THE INPUT:
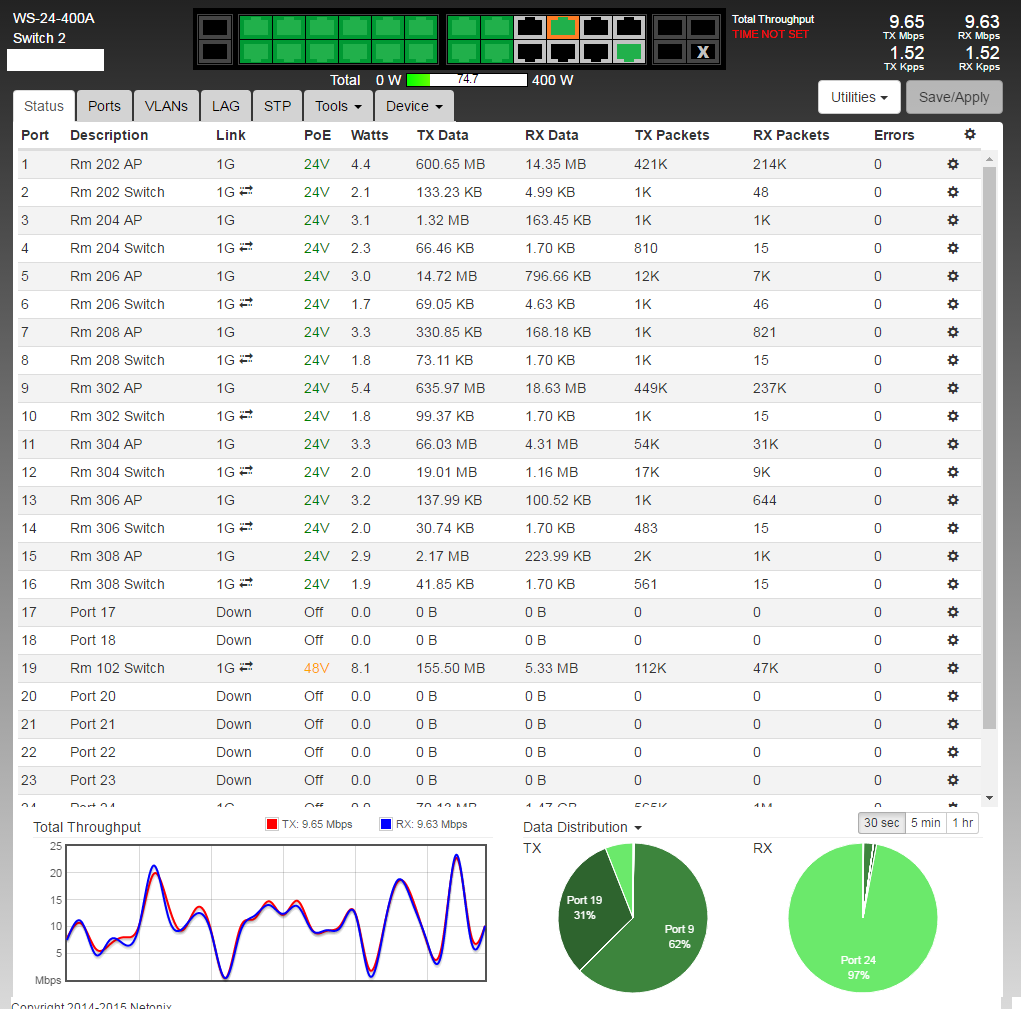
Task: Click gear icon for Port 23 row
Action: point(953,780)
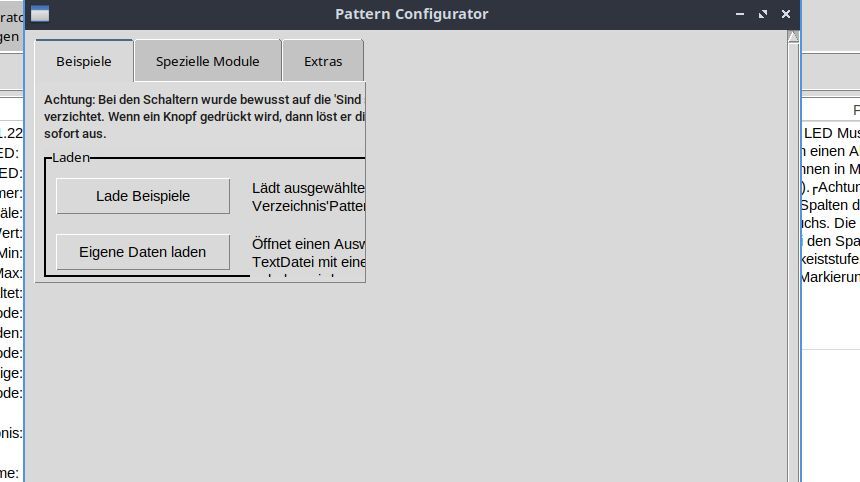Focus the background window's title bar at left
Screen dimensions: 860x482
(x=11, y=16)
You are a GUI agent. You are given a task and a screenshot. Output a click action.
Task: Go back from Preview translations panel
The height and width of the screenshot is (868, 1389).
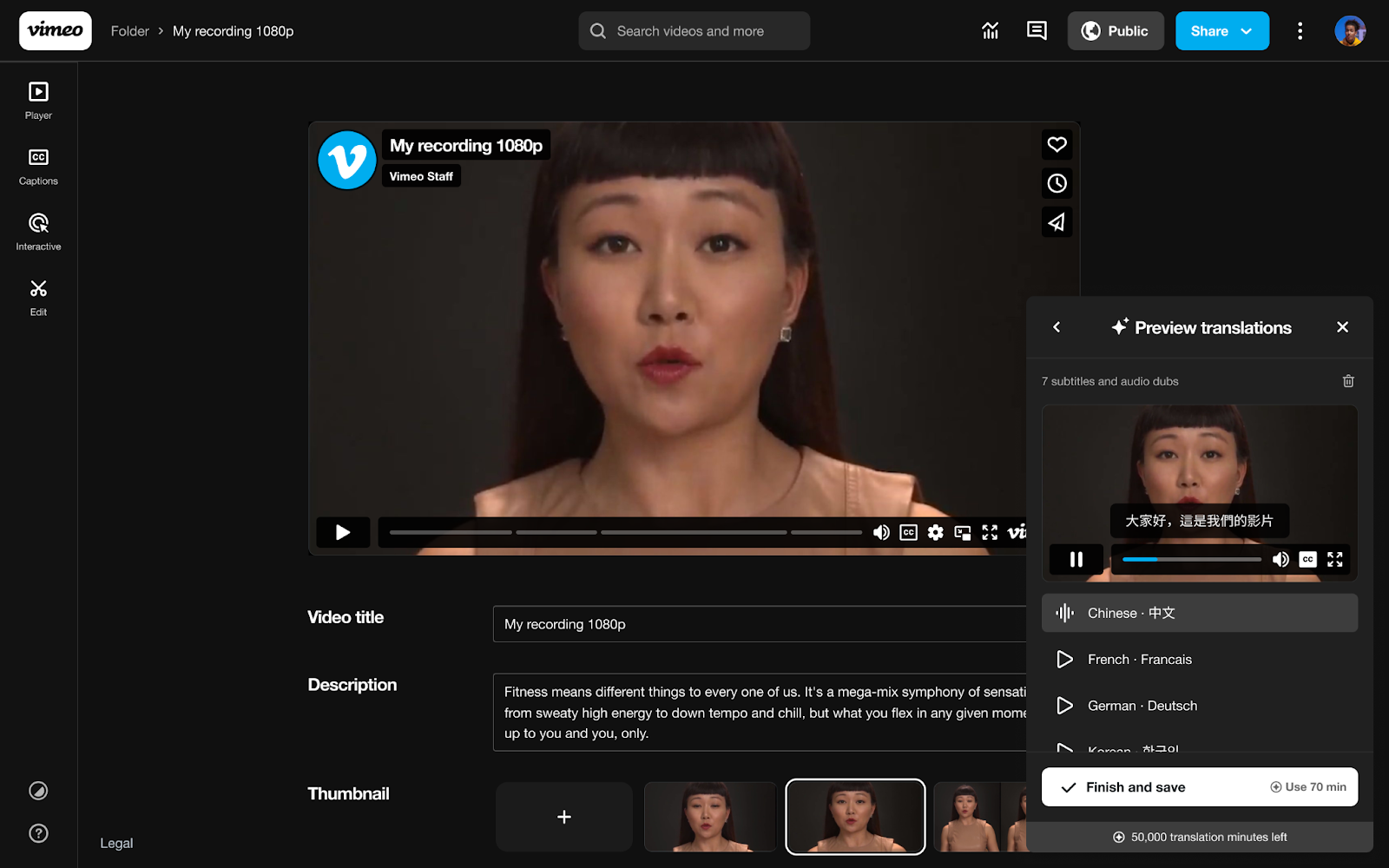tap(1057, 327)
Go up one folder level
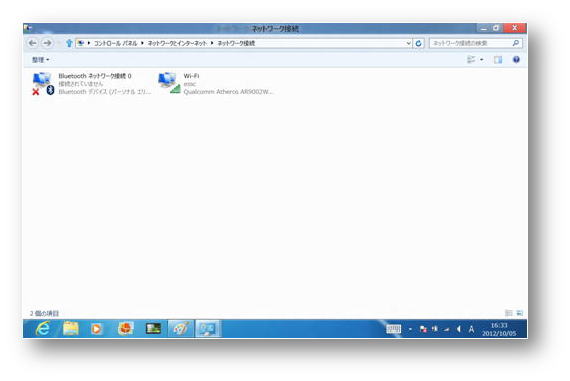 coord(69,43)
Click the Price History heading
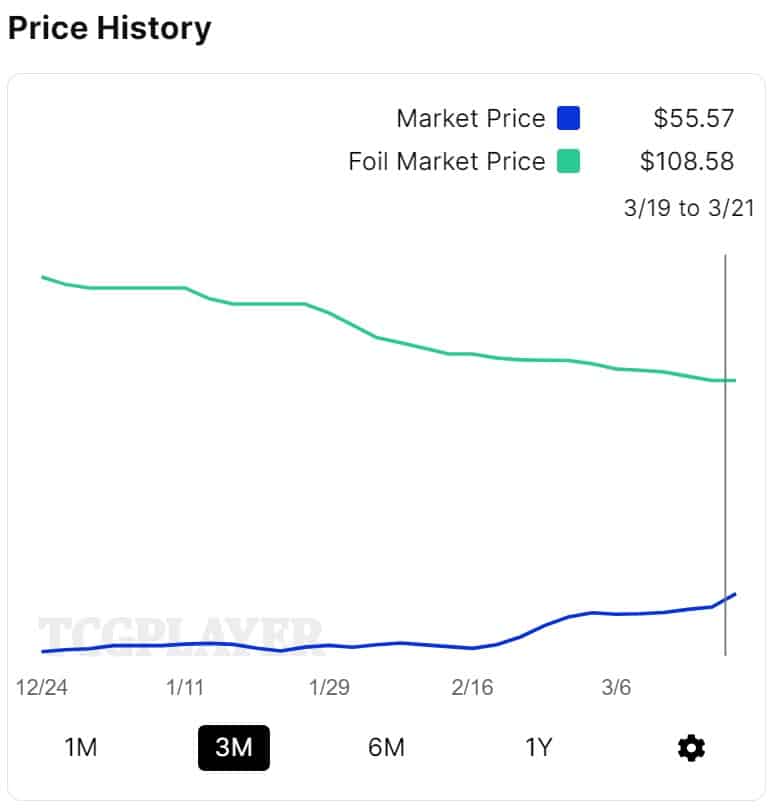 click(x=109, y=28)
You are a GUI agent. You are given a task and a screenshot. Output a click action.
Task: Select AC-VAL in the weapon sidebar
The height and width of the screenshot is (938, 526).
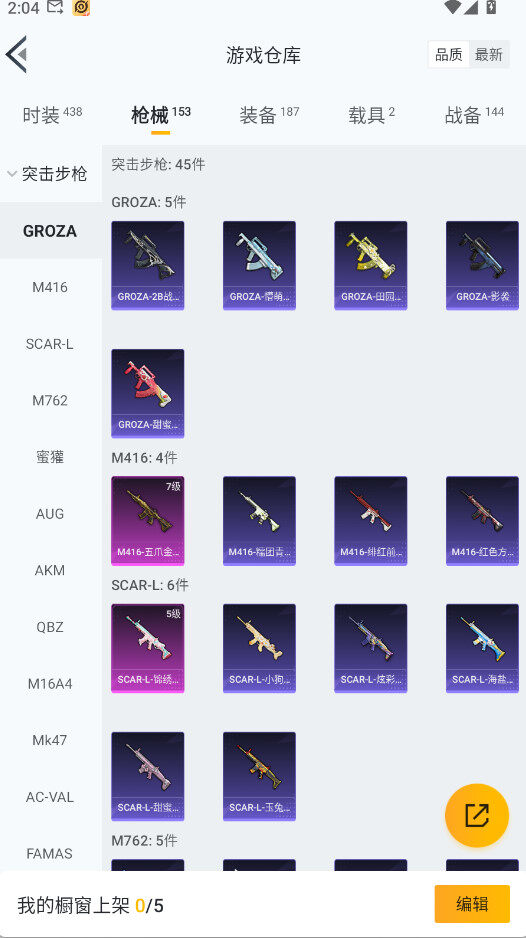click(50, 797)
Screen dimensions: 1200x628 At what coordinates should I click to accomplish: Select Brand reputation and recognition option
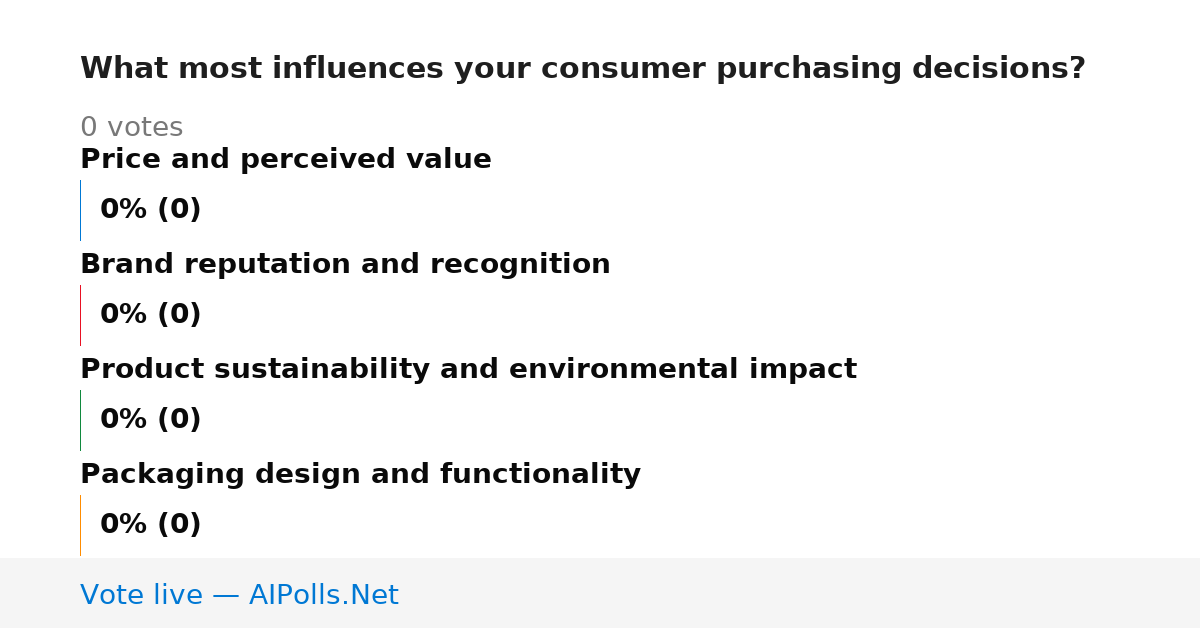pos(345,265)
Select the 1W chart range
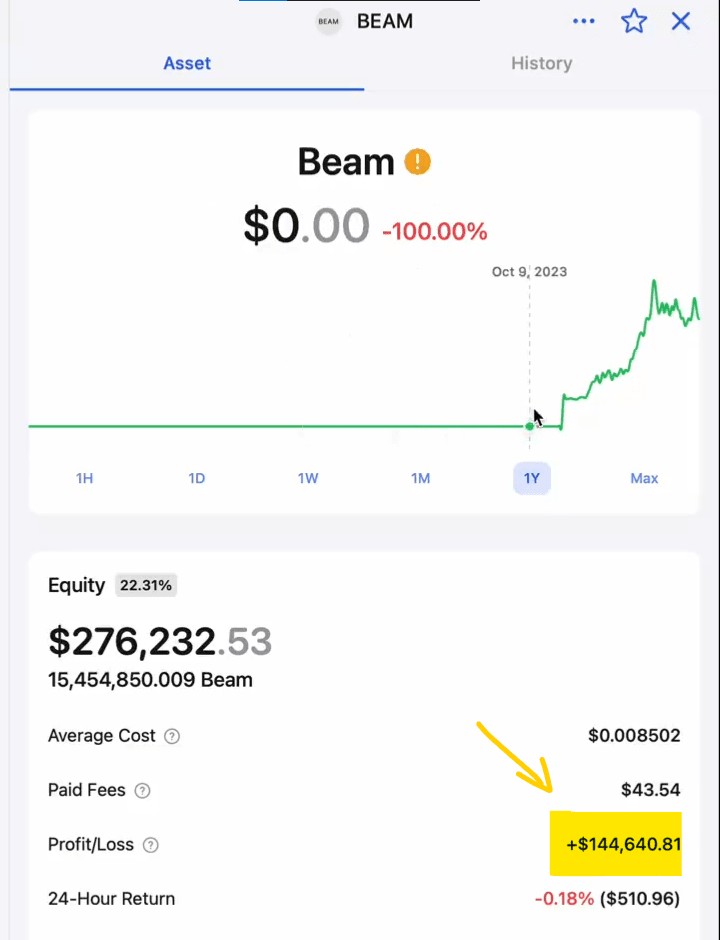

PROBLEM TO SOLVE:
Go to the line that contains "Click the Price History heading" and copy exactly from there through the last line of the records above, both included. Omit pictures.

REPLY TO THE EXERCISE:
Click the Price History heading
 click(x=109, y=28)
You are a GUI agent. You are given a task and a screenshot. Output a click action.
Task: Select AC-VAL in the weapon sidebar
The height and width of the screenshot is (938, 526).
click(50, 797)
Screen dimensions: 1200x628 At what coordinates should I click to accomplish: Select Brand reputation and recognition option
pos(345,265)
Select the 1W chart range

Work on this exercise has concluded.